▶ Problem requirements: Copy nothing but the lines from the one containing "Task: Select the Nike sneaker image" through the last line of the entries below, exactly as written and without pictures.

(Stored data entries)
**********
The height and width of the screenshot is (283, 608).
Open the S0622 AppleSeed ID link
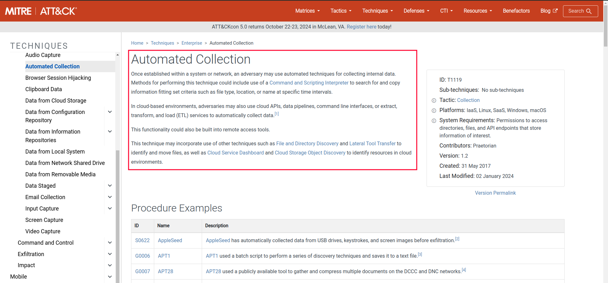[142, 241]
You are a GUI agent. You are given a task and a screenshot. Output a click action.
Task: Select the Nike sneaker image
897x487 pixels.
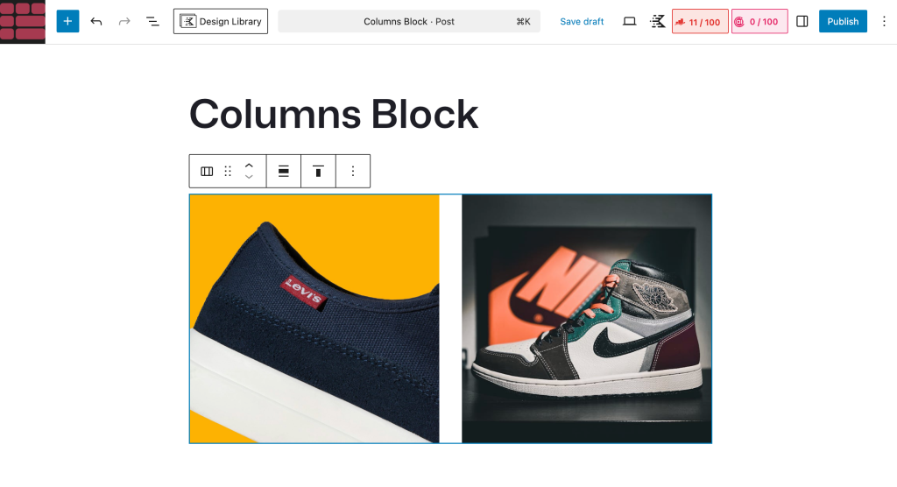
**********
▶ Solved exercise:
Task: Select the Nike sneaker image
897x487 pixels.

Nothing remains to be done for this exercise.